Painting is always happening around this house and studio, but the subject matter and style can differ from week to week. Or day to day. Sometimes the motivation is internal, sometimes external. I get my own ideas, or directions are suggested to me. A gallery or client can be a significant force in the latter. In the work that follows, it was the occasion of being accepted at a new gallery, one that deals with the interior design trade exclusively. As such, color harmonies become paramount, and the usefulness of painting in themes. For this reason, my most recent paintings have been in series. And for this moment, acrylic on paper.
Yellow Sign, Acrylic on Paper, 11×16 (Click on images for larger view)
You may remember this one. I did it with a number of others last fall and shared them in an e-gallery (see Works on Paper in the “Recent Posts” section at right). It attracted the gallery owner’s eye and she requested more along the theme.
Short Jeans, Acrylic on Paper, 11×16
It’s only May but summer will be here soon enough to enjoy a few beach scenes. For the one above there was a good deal I had to make up. In the photo, it was just the girl and a whole lot of sand. A little empty, composition-wise. So, the rest is abstracted in. Is that that same yellow sign from the first painting? Maybe. And all that other stuff is just that, other stuff.
Lookers and a Surfer, Acrylic on Paper, 11×16
The challenge in a painting like this one is the multiple figures. Each one of them is basically a “life drawing” challenge, getting all the proportions right. Putting two together in a painting is a risk. While one can be right, the other can be wrong. Or the wrong size for the perspective. Or, or, or. In my photo the surfer was on the right but I moved him over to the left for the composition, and to give the girls something to look at. Thus, they’re “lookers.”
Organic Beach, Acrylic on Paper, 11×16
Here’s a study of earth and water, with the person between the elements being a combination of both. The photo was from an Hawaiian beach break, with a lot of energy right at the shore. The girl, chameleon like, is almost part of the sand. Thus the title: Organic Beach.

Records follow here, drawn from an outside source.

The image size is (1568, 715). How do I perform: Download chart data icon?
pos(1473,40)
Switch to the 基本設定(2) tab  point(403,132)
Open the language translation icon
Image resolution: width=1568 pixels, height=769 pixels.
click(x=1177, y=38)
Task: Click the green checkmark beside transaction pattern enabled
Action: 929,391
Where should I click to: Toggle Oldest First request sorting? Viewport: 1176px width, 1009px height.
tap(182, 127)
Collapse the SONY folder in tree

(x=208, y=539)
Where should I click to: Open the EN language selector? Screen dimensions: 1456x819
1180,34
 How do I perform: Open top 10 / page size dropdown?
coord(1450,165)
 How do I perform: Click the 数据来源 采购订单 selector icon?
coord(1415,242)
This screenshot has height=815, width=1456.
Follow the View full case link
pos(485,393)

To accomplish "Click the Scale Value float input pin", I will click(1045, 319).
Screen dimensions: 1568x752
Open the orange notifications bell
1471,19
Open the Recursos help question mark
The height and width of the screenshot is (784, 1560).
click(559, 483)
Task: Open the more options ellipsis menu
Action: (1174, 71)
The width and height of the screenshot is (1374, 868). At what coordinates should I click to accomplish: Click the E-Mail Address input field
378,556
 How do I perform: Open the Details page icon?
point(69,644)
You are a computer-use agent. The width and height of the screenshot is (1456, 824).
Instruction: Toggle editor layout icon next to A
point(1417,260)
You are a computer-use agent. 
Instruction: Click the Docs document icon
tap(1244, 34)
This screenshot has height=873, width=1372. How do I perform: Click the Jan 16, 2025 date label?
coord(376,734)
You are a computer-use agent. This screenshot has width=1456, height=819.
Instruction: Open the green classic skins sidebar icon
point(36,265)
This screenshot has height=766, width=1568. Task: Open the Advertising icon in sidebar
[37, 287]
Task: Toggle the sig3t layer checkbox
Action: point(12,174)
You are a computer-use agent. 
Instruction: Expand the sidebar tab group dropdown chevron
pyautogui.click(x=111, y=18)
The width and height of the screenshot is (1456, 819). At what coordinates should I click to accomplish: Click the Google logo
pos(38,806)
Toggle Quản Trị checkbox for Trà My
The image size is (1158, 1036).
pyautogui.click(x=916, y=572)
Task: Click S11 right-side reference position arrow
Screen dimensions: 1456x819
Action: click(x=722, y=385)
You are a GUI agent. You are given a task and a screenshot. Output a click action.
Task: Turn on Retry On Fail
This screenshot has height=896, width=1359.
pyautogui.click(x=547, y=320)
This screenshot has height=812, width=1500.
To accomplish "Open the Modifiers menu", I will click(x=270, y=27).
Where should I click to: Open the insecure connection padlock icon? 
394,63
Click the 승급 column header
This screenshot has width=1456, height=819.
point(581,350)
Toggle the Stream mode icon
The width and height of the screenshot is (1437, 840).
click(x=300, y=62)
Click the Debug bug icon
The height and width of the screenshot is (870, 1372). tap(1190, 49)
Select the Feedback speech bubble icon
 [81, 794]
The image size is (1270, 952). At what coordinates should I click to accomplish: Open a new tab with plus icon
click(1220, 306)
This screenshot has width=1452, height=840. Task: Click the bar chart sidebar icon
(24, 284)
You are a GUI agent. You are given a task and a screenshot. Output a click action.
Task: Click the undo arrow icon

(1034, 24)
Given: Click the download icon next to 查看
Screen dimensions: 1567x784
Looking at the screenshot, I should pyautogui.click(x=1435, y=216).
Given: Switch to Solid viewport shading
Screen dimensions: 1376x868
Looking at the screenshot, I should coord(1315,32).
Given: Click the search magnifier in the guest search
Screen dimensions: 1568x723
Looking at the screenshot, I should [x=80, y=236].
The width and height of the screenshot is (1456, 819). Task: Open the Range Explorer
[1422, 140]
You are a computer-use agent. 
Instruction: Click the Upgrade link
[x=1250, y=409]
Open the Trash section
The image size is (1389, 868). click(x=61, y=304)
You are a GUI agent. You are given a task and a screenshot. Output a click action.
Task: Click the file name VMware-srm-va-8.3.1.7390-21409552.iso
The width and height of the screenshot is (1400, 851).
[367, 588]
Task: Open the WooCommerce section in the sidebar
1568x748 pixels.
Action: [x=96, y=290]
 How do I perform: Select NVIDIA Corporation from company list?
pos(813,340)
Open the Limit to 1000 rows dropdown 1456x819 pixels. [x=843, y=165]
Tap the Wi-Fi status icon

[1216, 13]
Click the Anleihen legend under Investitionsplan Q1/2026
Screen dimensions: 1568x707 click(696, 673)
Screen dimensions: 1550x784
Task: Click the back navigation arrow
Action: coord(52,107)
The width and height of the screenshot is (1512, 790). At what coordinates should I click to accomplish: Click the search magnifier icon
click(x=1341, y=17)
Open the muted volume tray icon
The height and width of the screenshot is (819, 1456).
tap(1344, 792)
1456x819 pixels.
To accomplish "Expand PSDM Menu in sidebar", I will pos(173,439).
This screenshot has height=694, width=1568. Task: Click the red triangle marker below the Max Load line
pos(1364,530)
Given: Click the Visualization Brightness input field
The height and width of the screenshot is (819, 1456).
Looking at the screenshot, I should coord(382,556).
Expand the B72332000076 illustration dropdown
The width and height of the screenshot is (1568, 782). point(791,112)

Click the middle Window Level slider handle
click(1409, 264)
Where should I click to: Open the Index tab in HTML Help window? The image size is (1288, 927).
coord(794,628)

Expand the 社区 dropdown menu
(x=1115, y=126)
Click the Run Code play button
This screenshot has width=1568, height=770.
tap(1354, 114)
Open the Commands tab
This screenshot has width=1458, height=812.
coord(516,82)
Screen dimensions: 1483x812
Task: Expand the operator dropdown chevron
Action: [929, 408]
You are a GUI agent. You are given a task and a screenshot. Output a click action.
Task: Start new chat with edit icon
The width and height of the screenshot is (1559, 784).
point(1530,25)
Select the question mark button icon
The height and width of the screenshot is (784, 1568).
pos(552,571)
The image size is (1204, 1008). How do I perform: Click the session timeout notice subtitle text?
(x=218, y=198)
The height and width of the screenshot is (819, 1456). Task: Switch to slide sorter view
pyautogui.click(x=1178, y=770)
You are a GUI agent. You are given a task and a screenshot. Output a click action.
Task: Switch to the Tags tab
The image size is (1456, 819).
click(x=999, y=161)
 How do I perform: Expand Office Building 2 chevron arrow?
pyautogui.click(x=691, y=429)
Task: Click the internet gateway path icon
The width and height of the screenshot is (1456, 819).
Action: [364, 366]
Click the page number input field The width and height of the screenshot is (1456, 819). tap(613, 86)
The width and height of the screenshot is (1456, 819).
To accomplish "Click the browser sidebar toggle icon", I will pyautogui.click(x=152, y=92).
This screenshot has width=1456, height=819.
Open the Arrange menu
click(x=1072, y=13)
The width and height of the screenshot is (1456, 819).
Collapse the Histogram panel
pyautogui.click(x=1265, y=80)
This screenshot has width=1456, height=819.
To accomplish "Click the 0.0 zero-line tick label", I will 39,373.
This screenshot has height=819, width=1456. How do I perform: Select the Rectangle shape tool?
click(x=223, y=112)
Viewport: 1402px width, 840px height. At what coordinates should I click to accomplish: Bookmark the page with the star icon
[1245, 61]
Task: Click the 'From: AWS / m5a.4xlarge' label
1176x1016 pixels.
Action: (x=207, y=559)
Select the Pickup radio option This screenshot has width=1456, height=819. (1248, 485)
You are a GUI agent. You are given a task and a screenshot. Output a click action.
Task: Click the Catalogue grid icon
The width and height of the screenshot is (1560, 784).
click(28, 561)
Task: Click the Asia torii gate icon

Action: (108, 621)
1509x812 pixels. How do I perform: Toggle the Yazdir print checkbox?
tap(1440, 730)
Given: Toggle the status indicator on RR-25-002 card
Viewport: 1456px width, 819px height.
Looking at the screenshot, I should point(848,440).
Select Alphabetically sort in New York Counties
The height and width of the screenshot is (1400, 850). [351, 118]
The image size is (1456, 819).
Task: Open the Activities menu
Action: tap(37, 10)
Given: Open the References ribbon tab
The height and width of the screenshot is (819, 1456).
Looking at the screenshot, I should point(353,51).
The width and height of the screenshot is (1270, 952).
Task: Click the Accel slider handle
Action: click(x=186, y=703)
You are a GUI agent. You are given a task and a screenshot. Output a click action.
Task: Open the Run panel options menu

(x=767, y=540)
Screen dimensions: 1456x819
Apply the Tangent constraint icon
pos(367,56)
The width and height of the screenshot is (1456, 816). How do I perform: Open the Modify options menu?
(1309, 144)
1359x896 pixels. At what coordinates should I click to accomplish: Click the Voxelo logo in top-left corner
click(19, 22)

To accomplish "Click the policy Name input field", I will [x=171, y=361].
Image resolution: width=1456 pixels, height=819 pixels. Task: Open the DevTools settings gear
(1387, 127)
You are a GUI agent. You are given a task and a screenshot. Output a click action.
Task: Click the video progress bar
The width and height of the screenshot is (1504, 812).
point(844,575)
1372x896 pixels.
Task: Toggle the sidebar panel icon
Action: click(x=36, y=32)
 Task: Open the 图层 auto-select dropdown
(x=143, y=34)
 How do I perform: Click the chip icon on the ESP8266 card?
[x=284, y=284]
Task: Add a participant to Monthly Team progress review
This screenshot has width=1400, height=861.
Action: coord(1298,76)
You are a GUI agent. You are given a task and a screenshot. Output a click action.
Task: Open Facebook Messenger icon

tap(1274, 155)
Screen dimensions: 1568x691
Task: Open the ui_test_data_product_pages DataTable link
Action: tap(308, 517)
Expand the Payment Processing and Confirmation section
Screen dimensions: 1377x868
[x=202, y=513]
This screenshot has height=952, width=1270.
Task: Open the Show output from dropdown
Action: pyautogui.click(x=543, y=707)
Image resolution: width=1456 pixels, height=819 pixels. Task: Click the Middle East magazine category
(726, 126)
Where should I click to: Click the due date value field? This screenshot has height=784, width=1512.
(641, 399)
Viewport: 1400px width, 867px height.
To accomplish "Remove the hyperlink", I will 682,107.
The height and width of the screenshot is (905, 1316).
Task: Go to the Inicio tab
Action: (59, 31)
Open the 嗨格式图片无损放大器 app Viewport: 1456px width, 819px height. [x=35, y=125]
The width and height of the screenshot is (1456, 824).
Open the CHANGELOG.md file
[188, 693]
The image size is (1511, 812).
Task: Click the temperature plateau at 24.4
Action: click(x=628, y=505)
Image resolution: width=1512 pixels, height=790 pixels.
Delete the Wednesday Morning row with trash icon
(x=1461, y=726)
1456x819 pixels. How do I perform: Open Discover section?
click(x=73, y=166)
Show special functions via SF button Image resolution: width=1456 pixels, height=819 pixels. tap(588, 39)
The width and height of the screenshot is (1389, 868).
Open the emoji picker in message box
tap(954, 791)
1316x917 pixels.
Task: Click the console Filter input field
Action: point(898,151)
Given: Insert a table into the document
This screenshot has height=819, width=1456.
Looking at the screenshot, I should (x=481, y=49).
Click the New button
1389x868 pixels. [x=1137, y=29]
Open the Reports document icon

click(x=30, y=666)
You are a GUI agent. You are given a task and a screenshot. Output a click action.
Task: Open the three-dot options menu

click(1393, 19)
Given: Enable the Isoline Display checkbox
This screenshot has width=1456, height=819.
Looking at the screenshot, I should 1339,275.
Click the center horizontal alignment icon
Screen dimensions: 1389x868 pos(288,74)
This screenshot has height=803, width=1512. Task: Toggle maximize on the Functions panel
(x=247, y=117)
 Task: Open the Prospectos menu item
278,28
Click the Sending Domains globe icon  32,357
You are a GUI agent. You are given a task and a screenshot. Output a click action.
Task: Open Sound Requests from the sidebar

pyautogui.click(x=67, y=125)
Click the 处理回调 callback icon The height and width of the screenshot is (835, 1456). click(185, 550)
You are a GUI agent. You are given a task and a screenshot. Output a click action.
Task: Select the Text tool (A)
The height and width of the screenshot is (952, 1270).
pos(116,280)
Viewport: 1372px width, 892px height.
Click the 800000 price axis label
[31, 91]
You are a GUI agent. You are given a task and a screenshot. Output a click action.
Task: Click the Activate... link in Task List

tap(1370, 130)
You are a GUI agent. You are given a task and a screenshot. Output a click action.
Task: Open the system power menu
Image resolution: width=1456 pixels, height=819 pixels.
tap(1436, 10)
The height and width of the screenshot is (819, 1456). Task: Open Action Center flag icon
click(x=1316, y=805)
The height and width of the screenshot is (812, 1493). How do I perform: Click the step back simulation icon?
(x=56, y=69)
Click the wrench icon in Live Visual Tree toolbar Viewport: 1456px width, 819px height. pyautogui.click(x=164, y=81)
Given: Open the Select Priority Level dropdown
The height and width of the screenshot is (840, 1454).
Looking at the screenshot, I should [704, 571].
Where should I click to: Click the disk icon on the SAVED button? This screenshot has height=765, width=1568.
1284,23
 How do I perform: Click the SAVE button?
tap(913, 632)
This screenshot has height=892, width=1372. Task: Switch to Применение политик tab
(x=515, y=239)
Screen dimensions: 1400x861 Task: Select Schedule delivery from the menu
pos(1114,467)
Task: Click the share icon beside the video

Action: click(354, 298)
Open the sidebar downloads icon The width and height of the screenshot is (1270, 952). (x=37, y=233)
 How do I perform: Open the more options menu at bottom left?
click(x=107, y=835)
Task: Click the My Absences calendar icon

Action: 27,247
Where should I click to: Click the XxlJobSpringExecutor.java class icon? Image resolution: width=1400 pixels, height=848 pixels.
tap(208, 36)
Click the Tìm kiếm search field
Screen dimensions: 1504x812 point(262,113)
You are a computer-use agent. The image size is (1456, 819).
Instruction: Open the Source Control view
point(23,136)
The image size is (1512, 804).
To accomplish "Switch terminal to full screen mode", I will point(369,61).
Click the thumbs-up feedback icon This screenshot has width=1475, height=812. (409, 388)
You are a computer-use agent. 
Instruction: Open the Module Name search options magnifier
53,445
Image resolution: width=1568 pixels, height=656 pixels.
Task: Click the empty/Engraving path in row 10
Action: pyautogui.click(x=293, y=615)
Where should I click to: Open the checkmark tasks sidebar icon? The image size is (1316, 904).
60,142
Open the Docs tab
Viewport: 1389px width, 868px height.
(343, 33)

Ballerina 1, Acrylic on Paper, 15×11
Then, with the same creative burst, I returned to the dancer theme, though ballerinas this time instead of my more typical flamencos. My photo resources had them all in blue settings, and sometimes with other things going on. But selecting and adding and changing is part of the painter’s prerogative. Each needs to work within itself, or within its theme.
Ballerina 2, Acrylic on Paper, 15×11
The fast drying acrylic paint affords a scumbling effect (paint brushed lightly over another color) that can be quite delightful. And the slightly textured paper has a nice tooth for the drag of the brush. Not sure “drag” is the best word there, as it all happens with quick spontaneity.
Ballerina 3, Acrylic on Paper, 15×11
In this one, my photo had a full forest of dancers. Really quite impressive, but in order to read it, I selected just three. The trick is in emphasizing certain things, de-emphasizing others. The red is added just because. There’s not enough red in the world so I’m doing my part.
Ballerina 4, Acrylic on Paper, 15×11
This line of dancers trailed off to the stage door but for me, these were enough. And even then, those in the background are just suggested. These paintings should have the look of having been easy to do. And in a sense they were…the first time, and maybe the second time, or the third.
I’ve also been doing a series of abstracts for this new gallery…just studies in color and design. We’ll feature those in some future e-gallery. Meantime, thanks for taking a look at this one. May your day be like the art: full of freedom, color, and even elegant movement.
In a week I’ll go to Paraguay, right in the middle of South America. The occasion is a number of commissions I’ll be painting for Su Rufugio, an extended complex to include an orphanage, a church, a feeding center, a sports complex and more. I’ve already done the first painting, shown here in miniature (click to enlarge). At 6 by 7.5 feet, it’s too big to ship. I’ll be hand-carrying it down on a bolt to stretch it on location. This trip is part for that, to present it publically, and do photography for future paintings.